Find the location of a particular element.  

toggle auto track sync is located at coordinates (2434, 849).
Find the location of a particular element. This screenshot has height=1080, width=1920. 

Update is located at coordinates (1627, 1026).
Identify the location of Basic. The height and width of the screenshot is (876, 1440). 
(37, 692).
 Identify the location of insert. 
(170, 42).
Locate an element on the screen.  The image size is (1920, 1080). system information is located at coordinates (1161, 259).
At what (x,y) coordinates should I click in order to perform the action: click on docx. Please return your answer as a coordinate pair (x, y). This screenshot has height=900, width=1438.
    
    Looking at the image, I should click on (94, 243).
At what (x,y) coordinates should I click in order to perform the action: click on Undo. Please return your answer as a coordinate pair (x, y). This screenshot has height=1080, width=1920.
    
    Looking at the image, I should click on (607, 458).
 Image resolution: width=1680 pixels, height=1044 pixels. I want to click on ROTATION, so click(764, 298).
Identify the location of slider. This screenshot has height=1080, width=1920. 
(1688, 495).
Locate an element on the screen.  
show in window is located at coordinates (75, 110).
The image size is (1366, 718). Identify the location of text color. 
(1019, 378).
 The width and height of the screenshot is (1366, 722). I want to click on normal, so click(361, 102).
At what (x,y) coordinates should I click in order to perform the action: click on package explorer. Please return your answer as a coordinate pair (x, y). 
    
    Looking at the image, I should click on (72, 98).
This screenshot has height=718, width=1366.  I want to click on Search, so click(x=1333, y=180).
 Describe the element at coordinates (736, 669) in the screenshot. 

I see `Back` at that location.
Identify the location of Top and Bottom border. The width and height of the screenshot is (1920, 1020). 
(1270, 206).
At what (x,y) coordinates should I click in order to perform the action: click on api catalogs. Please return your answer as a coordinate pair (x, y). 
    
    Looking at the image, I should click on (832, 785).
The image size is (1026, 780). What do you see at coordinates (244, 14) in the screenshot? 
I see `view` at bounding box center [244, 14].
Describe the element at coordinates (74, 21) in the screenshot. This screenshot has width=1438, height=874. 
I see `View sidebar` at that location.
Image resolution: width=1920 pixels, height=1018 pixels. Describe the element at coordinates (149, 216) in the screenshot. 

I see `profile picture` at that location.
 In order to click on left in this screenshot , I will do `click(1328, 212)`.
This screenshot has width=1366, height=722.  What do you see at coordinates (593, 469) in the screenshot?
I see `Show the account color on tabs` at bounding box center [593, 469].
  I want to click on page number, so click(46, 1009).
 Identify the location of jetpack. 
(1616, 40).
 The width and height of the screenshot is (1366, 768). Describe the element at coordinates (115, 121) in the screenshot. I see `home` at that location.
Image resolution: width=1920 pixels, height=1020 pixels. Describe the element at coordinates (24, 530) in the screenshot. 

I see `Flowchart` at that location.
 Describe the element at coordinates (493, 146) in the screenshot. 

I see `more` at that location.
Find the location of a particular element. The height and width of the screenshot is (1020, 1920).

INSTRUCTIONS FOR THE TASK: Write out the entries word for word, starting at the first line and ending with the line that contains "Looking at the image, I should click on (94, 243).", with both of those lines included.

SOLVED EXERCISE:
Find the location of a particular element.  

toggle auto track sync is located at coordinates (2434, 849).
Find the location of a particular element. This screenshot has height=1080, width=1920. 

Update is located at coordinates (1627, 1026).
Identify the location of Basic. The height and width of the screenshot is (876, 1440). 
(37, 692).
 Identify the location of insert. 
(170, 42).
Locate an element on the screen.  The image size is (1920, 1080). system information is located at coordinates (1161, 259).
At what (x,y) coordinates should I click in order to perform the action: click on docx. Please return your answer as a coordinate pair (x, y). This screenshot has height=900, width=1438.
    
    Looking at the image, I should click on (94, 243).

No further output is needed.